Friday, January 29, 2021

2 Minutes. Go!

The house always wins. You don’t have to believe it. Hell, maybe Vegas is a charity. Maybe all those mobsters just like card games. Maybe you’ll be the one who breaks them, leaves the casino with canvas bags covered in dollar signs, bills and gold coins falling out behind you like Scrooge McDuck. 

You don’t even need a casino.  A dealer. A HOUSE.

There are lots of ways to gamble.

I had a friend once thought he should drive after drinking a few beers. Dumb gamble. He can’t drive anymore. I know folks who put there whole life on the line for fifteen minutes of pleasure or compulsion. Doesn’t matter which. Bad gamble.

You can gamble with your health. I quit smoking cigarettes when I started feeling mortal. Not everyone does. Not everyone can afford “me time” and organic food, either. Drive through a small town in Mississippi and then blame the locals for being 200 pounds overweight with heart conditions and diabetes. A Value Meal costs 5.99. 

Go large, one dollar more.

You can gamble your morality easy. The system is almost set up for it. There are all kind of incentives to take short cuts.
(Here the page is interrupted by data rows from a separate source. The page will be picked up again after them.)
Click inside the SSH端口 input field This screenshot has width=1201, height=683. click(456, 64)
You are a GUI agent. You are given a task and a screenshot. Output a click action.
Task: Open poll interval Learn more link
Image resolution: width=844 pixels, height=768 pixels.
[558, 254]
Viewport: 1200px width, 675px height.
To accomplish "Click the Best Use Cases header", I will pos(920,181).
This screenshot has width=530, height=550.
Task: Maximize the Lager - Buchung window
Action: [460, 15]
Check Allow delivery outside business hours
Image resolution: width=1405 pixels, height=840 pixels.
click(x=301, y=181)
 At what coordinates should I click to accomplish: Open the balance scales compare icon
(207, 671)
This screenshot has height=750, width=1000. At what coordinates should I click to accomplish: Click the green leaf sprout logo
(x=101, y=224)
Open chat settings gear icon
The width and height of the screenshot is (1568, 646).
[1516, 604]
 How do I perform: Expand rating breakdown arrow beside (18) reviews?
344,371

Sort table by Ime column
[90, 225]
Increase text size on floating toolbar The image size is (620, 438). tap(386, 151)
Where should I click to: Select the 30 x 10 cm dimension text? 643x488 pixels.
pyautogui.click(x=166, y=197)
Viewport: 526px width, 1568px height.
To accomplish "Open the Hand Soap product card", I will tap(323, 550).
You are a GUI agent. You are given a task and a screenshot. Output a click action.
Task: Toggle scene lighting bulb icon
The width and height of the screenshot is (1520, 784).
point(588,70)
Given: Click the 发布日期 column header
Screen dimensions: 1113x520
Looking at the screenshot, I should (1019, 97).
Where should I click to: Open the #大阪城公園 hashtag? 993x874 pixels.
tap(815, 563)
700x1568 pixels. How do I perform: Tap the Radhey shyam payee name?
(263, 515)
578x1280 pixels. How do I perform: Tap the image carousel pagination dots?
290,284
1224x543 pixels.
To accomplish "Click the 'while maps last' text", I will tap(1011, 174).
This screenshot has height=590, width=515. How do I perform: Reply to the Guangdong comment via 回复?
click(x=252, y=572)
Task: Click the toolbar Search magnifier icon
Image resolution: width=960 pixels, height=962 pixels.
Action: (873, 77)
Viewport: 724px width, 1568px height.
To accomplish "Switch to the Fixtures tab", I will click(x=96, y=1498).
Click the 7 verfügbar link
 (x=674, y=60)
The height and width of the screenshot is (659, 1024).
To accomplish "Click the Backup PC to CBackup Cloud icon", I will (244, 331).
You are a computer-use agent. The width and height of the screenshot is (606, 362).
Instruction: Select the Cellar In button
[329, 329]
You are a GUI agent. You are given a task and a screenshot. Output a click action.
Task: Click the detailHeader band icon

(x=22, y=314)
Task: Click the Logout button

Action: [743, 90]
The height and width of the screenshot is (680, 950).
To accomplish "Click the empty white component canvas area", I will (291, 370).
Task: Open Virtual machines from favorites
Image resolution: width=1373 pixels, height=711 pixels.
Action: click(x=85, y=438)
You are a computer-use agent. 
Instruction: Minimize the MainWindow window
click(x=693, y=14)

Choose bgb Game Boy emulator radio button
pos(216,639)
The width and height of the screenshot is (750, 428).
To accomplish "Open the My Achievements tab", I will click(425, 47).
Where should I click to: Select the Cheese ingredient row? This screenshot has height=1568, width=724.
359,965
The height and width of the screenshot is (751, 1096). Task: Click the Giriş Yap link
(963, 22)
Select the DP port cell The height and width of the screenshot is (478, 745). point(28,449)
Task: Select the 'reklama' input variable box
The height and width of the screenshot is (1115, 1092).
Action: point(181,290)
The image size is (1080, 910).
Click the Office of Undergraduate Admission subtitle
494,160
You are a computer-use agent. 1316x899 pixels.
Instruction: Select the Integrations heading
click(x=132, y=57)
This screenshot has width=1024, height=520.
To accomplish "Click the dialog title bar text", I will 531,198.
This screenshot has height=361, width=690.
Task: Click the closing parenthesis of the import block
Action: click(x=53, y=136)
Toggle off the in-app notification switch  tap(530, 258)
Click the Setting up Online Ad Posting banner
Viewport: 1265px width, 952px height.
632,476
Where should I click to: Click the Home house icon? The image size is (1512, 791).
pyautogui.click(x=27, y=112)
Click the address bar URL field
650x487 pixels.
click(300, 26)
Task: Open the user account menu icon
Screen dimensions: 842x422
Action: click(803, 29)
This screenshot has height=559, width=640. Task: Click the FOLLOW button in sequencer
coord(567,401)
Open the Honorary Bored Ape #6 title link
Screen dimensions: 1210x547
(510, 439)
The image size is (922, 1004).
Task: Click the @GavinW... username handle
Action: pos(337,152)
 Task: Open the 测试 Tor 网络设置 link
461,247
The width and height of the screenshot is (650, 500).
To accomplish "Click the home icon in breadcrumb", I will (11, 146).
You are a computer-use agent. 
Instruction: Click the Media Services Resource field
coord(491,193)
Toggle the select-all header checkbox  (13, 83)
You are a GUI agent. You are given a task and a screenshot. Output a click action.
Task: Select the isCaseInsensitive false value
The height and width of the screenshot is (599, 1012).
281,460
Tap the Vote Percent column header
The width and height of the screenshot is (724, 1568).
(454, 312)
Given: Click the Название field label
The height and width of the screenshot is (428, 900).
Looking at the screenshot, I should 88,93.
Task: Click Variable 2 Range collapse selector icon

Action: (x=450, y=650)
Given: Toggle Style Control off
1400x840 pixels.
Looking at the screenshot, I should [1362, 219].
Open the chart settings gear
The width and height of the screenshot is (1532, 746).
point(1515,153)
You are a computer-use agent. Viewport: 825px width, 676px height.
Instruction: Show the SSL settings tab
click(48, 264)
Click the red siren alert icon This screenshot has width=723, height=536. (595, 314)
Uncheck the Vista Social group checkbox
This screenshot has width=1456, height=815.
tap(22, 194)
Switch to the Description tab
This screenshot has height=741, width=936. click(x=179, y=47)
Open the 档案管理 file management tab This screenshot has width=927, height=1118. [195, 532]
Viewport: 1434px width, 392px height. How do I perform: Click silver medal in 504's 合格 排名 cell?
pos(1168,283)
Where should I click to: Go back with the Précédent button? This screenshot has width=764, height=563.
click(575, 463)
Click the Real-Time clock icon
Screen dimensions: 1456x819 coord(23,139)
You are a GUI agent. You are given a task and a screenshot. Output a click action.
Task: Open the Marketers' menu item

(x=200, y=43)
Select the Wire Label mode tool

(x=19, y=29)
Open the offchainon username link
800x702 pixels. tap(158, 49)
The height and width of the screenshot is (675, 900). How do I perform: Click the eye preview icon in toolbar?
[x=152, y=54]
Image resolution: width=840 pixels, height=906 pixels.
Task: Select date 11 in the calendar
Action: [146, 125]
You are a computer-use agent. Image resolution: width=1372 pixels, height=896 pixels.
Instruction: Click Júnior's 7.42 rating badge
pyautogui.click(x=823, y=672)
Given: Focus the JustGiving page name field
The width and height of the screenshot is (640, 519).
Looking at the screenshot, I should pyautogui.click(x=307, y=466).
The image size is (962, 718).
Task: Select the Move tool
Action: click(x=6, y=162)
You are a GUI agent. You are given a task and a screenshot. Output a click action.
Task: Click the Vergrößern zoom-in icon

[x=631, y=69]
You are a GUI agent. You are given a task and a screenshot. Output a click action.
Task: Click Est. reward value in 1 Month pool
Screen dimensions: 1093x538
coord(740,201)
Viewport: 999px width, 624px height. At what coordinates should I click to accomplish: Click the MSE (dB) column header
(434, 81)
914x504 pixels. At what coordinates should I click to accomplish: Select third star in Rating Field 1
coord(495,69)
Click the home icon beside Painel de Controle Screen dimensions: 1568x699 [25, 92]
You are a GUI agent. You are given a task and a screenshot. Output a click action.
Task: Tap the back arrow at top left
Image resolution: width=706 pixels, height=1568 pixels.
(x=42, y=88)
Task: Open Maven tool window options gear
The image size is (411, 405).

All kinds of compromises you can make. Your bank account will prosper if you look the other way. 

That’s what the corporate bosses say.

Me? I’m not a gambler. I don’t play games I know were designed to beat me. I don’t bang my head against the door and expect it to open, either. You get out life what you put in. No free lunches. No jackpots. You may be up for a few hours, months, years, but the house always wins.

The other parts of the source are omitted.